La verosimilitud de las falsedades que profieren las Musas –verosimilitud que viene dada por su semejanza con lo real-verdadero– nos recuerda tanto la verosimilitud buscada por Gorgias en su Encomio (mentada mediante el término “eikós”) como la exigencia de Aristóteles según la cual una tragedia tiene que narrar hechos verosímiles para así poder generar las pasiones correspondientes en el auditorio.34 En esta misma línea, ya entrado el siglo V, Píndaro canta:
Sí, es verdad que hay muchas maravillas, pero a veces también el rumor de los mortales va más allá del verídico relato: engañan por completo las fábulas tejidas de variopintas mentiras. El encanto de la poesía, que hace dulces todas las cosas a los mortales, dispensando honor, a menudo incluso hace que lo increíble sea creíble (Olímpicas I 28-33).
El léxico del engaño tal como es utilizado por Gorgias se hace presente en la lírica: los mŷthoi “engañan” (exapatônti) adornados con mentiras de toda clase y logran, de ese modo, el desideratum mismo de la retórica: que lo inverosímil o increíble (ápiston) se vuelva creíble (pistón). Siendo esto así, ¿cómo no servirse de las armas aportadas por la poesía, ese “lógos con metro”? Gorgias ve en esta capacidad connatural a la poesía un arma que, utilizada con habilidad y destreza, puede dar lugar a lo que la poesía arcaica no llegó a ser –porque tampoco lo pretendía–: una técnica articulada conforme regulaciones generales, es decir: una tékhne. Así, a diferencia del aedo inspirado o del canto de las Musas, el portador del lógos gorgiano prescinde de la intervención divina y hace un uso discrecional de los poderes de aquél.

+===+

TAREA A =>
Devuelve como lista JSON de cadenas las filas que van desde la línea con "Image resolution: width=1023" hasta el final de las filas, ambas incluidas, una cadena por línea y sin líneas en blanco.
TAREA B =>
Escribe la continuación del fragmento sobre Gorgias y el engaño poético a partir de su última oración.
El fragmento y las filas provienen de fuentes distintas.

[Filas para localizar elementos]
+===+

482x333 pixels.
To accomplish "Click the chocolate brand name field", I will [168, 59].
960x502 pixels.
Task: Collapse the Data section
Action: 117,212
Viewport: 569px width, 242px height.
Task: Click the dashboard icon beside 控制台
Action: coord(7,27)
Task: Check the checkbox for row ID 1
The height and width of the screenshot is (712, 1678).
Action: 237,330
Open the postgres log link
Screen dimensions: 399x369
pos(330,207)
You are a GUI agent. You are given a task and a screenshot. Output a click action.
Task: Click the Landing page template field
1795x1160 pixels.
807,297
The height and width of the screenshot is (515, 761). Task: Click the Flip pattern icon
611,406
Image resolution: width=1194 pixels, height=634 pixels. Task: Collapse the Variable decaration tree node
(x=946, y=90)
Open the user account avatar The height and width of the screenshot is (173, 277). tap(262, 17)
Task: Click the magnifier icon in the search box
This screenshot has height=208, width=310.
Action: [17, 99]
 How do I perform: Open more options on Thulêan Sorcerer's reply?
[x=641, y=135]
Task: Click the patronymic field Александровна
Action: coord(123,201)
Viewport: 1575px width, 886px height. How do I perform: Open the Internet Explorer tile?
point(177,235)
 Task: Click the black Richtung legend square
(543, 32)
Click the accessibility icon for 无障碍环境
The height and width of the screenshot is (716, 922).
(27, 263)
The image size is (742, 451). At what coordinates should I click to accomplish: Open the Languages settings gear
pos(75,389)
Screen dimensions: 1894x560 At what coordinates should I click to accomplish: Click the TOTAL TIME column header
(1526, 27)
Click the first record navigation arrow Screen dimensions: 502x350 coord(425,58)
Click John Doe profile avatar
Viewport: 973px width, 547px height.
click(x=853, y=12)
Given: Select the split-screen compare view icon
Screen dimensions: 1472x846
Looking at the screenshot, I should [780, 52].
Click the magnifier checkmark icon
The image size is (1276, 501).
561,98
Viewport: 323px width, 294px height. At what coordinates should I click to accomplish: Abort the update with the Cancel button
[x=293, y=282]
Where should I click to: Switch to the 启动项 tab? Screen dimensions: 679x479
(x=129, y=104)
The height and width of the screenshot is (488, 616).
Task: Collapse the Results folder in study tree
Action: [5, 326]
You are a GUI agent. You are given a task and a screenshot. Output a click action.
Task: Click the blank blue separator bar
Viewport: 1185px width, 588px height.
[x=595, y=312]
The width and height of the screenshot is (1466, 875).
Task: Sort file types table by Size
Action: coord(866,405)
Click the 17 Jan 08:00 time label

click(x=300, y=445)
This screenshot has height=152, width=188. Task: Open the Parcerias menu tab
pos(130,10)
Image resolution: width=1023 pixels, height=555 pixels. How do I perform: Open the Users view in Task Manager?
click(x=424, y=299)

+===+

RESULTADO ESPERADO A =>
[
  "Image resolution: width=1023 pixels, height=555 pixels. How do I perform: Open the Users view in Task Manager?",
  "click(x=424, y=299)"
]

RESULTADO ESPERADO B =>
El engaño del que habla Gorgias, diferente de la fuerza física, es mucho más efectivo que esta dado que hace que el persuadido obre por su propia cuenta creyendo que hace lo correcto. Ya no se trata de sucumbir a las fuerzas naturales de los dioses, la fortuna o la necesidad, ni a la fuerza física de otro hombre, sino de que el persuadido esté convencido de que debe hacer esto o aquello como para hacerlo motu proprio.35 Así, la causalidad pierde parte de su dimensión exterior al agente y gana en interioridad. Si Helena fue persuadida mediante la palabra, la involuntariedad de su acción estaría originada en la ignorancia: no conocía la (verdadera) dimensión de lo que hacía, puesto que fue engañada mediante el lógos. Esta capacidad de engañar se materializa, según enumera Gorgias, en los siguientes efectos: hacer cesar el temor, extraer el dolor (o la pena), infundir alegría, incrementar la compasión.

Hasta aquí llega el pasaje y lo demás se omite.